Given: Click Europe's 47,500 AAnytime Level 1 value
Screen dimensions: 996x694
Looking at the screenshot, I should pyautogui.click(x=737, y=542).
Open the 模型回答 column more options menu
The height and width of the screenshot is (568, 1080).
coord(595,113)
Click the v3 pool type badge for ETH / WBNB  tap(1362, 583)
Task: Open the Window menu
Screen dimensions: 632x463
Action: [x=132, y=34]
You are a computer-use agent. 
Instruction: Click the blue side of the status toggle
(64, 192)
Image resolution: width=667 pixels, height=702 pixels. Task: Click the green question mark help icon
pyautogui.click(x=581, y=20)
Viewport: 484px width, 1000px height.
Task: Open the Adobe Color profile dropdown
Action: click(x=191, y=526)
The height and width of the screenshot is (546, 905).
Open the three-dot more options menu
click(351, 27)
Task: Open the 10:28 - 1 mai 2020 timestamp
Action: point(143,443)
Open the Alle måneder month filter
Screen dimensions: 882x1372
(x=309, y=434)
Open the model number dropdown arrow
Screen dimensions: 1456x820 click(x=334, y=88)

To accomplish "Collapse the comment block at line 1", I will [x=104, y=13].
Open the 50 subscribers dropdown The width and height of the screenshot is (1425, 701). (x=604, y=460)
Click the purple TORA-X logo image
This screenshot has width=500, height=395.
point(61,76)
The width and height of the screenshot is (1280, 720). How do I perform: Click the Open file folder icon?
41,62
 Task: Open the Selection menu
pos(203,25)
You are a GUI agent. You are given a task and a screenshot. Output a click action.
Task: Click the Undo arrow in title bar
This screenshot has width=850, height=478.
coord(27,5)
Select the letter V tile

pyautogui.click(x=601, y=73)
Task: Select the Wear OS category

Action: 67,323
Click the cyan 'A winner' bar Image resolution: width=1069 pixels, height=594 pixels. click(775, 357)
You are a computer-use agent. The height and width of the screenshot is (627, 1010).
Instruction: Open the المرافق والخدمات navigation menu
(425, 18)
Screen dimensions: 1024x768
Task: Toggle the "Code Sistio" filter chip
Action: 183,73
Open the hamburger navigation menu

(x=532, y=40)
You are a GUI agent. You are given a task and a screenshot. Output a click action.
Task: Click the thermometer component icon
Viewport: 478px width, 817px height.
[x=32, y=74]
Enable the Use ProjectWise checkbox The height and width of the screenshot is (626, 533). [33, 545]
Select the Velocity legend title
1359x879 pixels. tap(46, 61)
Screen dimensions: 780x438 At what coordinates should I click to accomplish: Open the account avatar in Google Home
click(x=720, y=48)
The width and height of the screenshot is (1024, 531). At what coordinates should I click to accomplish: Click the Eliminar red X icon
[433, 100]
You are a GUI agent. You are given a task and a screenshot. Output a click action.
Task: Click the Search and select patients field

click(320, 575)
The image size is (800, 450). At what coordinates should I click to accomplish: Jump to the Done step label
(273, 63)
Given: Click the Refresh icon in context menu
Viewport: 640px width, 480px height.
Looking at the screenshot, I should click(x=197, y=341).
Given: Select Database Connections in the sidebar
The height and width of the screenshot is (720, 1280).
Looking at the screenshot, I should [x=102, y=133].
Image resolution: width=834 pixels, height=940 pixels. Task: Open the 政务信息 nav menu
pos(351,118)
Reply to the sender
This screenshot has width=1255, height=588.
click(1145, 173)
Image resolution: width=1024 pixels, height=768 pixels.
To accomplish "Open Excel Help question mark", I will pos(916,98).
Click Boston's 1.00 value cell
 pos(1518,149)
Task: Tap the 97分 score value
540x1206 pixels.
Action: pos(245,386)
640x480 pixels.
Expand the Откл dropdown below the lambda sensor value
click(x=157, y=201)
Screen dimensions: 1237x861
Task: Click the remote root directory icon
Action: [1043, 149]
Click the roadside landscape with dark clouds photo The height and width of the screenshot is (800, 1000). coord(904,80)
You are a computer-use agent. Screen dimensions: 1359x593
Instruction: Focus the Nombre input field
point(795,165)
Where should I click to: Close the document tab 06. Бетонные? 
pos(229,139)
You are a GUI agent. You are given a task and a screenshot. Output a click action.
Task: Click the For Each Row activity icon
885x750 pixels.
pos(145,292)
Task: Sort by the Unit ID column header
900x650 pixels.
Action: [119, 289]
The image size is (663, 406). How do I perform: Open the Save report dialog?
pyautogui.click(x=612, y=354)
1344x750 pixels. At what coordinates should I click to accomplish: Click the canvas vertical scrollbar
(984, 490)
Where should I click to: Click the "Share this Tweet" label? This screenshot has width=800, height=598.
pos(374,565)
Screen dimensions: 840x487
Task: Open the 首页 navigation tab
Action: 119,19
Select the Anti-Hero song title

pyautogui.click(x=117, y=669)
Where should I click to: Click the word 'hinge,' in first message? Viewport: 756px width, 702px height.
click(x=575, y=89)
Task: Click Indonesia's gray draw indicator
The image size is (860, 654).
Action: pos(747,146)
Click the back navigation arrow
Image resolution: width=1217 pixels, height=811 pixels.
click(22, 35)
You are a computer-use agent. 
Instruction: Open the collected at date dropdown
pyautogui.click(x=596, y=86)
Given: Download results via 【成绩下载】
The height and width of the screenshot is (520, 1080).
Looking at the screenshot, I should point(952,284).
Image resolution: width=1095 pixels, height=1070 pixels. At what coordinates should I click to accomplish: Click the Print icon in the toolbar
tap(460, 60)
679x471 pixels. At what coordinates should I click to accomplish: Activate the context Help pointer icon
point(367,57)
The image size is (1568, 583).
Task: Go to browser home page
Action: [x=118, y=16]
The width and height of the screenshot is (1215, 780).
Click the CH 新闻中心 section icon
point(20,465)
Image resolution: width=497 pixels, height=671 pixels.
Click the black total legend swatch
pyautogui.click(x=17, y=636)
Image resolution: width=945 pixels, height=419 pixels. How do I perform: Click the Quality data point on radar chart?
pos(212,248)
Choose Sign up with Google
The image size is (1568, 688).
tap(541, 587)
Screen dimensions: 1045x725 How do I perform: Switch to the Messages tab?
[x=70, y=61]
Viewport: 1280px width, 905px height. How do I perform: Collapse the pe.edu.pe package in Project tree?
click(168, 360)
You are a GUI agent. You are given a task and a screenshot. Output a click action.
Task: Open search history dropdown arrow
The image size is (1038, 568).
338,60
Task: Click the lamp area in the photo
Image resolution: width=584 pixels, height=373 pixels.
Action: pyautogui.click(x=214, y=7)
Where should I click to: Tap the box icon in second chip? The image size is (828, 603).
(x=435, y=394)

» **Brief**
Within the listing above, extract exactly the lines from the line with "Expand the Откл" to the line with "Click the back navigation arrow", the two named lines included, and no others.

» **Written answer**
Expand the Откл dropdown below the lambda sensor value
click(x=157, y=201)
Screen dimensions: 1237x861
Task: Click the remote root directory icon
Action: [1043, 149]
Click the roadside landscape with dark clouds photo The height and width of the screenshot is (800, 1000). coord(904,80)
You are a computer-use agent. Screen dimensions: 1359x593
Instruction: Focus the Nombre input field
point(795,165)
Where should I click to: Close the document tab 06. Бетонные? 
pos(229,139)
You are a GUI agent. You are given a task and a screenshot. Output a click action.
Task: Click the For Each Row activity icon
885x750 pixels.
pos(145,292)
Task: Sort by the Unit ID column header
900x650 pixels.
Action: [119, 289]
The image size is (663, 406). How do I perform: Open the Save report dialog?
pyautogui.click(x=612, y=354)
1344x750 pixels. At what coordinates should I click to accomplish: Click the canvas vertical scrollbar
(984, 490)
Where should I click to: Click the "Share this Tweet" label? This screenshot has width=800, height=598.
pos(374,565)
Screen dimensions: 840x487
Task: Open the 首页 navigation tab
Action: 119,19
Select the Anti-Hero song title

pyautogui.click(x=117, y=669)
Where should I click to: Click the word 'hinge,' in first message? Viewport: 756px width, 702px height.
click(x=575, y=89)
Task: Click Indonesia's gray draw indicator
The image size is (860, 654).
Action: pos(747,146)
Click the back navigation arrow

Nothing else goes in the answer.